The worst part about it is that throughout the entire process, there's no way you can tell whether or not you're doing it correctly, and the ultimate way to check all comes down to crunching in all those endless lists of numbers into a calculator.
Your breathing gets shorter, heartbeat starts to quicken its pace, as your eyes frantically switch back and forth between the paper, the number pad, and the screen of your calculator.
You press the equals sign on the calculator.
You write down a value. Then the process starts again, but with another list of values.
You press the equals sign on the calculator.
I'll be frank- the second time I press the equals sign button on the calculator always feels like one of those ultimatum moments.

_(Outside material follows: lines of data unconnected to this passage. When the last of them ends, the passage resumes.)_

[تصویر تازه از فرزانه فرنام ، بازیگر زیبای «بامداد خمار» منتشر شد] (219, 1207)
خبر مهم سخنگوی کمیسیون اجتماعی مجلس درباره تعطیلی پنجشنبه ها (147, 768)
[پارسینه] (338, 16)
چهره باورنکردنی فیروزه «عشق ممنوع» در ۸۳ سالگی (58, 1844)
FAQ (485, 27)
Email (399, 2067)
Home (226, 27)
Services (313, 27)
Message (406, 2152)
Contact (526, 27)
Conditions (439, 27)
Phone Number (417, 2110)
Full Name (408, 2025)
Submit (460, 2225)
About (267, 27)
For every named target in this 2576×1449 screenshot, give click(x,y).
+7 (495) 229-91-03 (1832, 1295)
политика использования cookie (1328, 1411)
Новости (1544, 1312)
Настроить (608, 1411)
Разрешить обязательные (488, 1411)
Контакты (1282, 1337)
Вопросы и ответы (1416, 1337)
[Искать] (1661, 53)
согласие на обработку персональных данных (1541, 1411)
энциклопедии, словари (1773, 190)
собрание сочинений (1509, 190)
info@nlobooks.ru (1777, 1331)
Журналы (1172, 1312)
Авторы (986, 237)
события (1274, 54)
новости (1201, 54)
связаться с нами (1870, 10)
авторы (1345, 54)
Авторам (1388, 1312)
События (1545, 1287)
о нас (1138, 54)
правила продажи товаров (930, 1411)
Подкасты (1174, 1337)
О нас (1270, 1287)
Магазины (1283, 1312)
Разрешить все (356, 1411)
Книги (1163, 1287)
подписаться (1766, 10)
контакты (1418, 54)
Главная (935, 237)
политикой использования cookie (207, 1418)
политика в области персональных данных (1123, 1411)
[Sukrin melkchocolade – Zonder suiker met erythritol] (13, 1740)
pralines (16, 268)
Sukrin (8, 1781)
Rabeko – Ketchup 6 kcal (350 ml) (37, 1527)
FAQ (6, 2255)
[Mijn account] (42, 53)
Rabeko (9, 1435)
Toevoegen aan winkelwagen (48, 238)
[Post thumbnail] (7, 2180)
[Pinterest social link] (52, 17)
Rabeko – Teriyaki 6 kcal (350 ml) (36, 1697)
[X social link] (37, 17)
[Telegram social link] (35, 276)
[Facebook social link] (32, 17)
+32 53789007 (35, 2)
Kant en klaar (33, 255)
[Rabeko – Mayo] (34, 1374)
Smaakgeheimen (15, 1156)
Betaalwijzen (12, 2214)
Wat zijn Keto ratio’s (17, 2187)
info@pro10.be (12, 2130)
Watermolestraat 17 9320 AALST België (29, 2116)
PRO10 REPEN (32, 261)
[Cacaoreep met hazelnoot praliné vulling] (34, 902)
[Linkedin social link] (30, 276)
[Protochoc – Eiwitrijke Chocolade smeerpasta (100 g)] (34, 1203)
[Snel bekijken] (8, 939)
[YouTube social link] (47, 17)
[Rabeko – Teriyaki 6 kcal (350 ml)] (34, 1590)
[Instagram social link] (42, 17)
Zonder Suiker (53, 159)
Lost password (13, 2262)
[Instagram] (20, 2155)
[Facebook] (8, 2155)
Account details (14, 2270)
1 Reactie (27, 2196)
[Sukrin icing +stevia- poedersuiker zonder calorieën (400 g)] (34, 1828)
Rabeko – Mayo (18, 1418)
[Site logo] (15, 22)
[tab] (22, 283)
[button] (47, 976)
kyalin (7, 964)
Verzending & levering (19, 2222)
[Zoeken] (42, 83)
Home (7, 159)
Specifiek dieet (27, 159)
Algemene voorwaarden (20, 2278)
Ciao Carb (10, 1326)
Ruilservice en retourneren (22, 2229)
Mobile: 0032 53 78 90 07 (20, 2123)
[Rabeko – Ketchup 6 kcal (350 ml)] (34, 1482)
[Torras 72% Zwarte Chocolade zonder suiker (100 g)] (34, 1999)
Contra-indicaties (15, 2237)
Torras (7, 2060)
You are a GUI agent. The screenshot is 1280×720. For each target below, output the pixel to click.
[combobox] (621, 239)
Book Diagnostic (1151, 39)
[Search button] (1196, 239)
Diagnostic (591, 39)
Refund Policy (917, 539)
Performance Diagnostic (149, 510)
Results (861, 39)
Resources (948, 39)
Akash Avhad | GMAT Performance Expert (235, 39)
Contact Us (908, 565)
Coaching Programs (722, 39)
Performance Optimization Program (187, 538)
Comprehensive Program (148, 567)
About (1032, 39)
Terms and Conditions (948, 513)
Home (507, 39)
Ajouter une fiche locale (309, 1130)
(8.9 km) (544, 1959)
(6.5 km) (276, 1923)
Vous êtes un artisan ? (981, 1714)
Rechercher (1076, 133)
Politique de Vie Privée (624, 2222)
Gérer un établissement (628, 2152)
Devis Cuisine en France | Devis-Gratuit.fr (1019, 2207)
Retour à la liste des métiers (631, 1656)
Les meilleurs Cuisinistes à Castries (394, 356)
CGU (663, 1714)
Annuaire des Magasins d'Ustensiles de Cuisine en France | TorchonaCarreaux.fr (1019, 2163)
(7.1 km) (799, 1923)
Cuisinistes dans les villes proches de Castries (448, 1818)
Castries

To balance or not to balance?
When the result flashes onto the calculator screen and I realise it doesn't balance, the feeling is akin to you accidentally spilling ink all over your work-- that you've just thought you finished. If the accounts don't balance, it doesn't matter that you've just spent 30 mins reading over the transactions, writing out adjustments, ledgers, trial balances, whatever. You've done something wrong, and you're going to have to shift through all the work you've done with a fine-toothed comb just to find maybe one single error that'll change everything and force you to alter all data. So you may as well just start the whole question again, and hope that this time, it balances.
When the result flashes onto the calculator screen and I realise that it balances, I experience a small hallelujah moment. I never thought I would've felt so revitalised from seeing accounts balanced, but I did.